SCHLUSSFOLGERUNGEN der Konferenz:

Referenten, Diskussionsteilnehmer und Teilnehmer der Konferenz waren sich einig, dass die Problematik des Fahrens in der natürlichen Umwelt geregelt werden muss, und zwar so bald wie möglich, mit einem eigenständigen Gesetz mit dem Titel Gesetz über die Begrenzung des Fahrens mit Fahrzeugen in der natürlichen Umwelt. Das Gesetz muss getrennt das Fahren mit motorisierten Fahrzeugen (strengere Regelung) und mit Fahrrädern regeln. Das Gesetz muss ein klares und effektives Aufsichtssystem umfassen, wobei Nichtregierungsorganisationen vorschlagen, dass Mitglieder dieser Organisationen als freiwillige Umweltschutzinspektoren in diese Aufsicht einbezogen werden. Alle terminologischen Begriffe, die im Gesetz verwendet werden, müssen klar definiert werden. Die Registrierung von Fahrzeugen und die Regeln für das Fahren mit motorisierten Fahrzeugen müssen geregelt werden, und Bedingungen geschaffen werden, damit extreme Aktivitäten auf kleineren Flächen durchgeführt werden, die keine oder minimale Auswirkungen auf die Umwelt haben; und diese Flächen festlegen.



Der nächste Schritt liegt beim Ministerium für Landwirtschaft und Umwelt, das für die Vorbereitung des Gesetzentwurfs zuständig und verantwortlich ist. Laut Dr. Marija Markeš, Leiterin des Sektors für Naturschutz im Ministerium, wird die Arbeit am Gesetz im Ministerium im August bzw. September 2013 fortgesetzt.

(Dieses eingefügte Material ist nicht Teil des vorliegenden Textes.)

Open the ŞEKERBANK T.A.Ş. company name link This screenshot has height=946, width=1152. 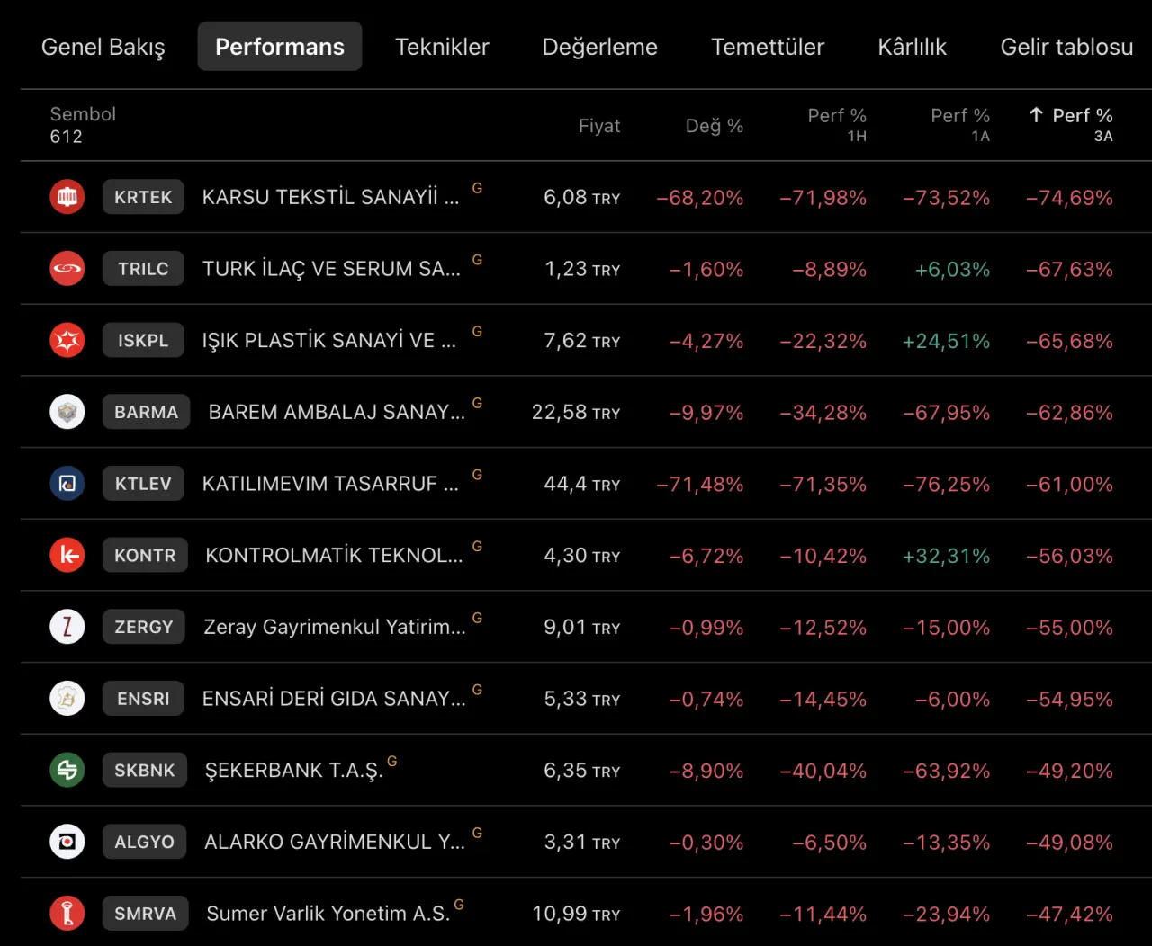[x=294, y=771]
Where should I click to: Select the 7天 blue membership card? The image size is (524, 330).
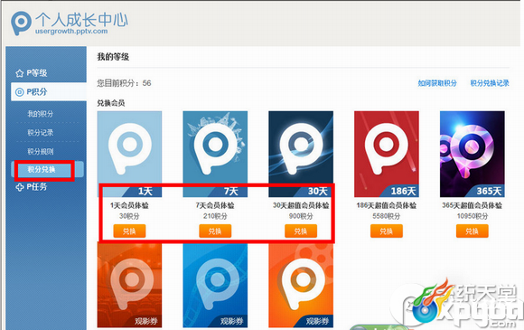[215, 154]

Die Teilnehmer der Konferenz waren sich auch darin einig, dass die Beschränkungen im Gesetz Mindeststandards darstellen sollen. Gesetze für einzelne Gebiete bzw. Bereiche könnten strengere Beschränkungen vorschreiben.



Bei der Betonung der möglichst baldigen Verabschiedung einer angemessenen gesetzlichen Regelung des Fahrens mit Fahrzeugen in der natürlichen Umwelt durch den Staat wiesen sie auch darauf hin, dass für alle Organisationen, staatliche und nichtstaatliche, der erfolgreichste Weg zur Veränderung des Verhaltens die Aufklärung ihrer Mitglieder und der breiten Öffentlichkeit, insbesondere der Jugend, ist.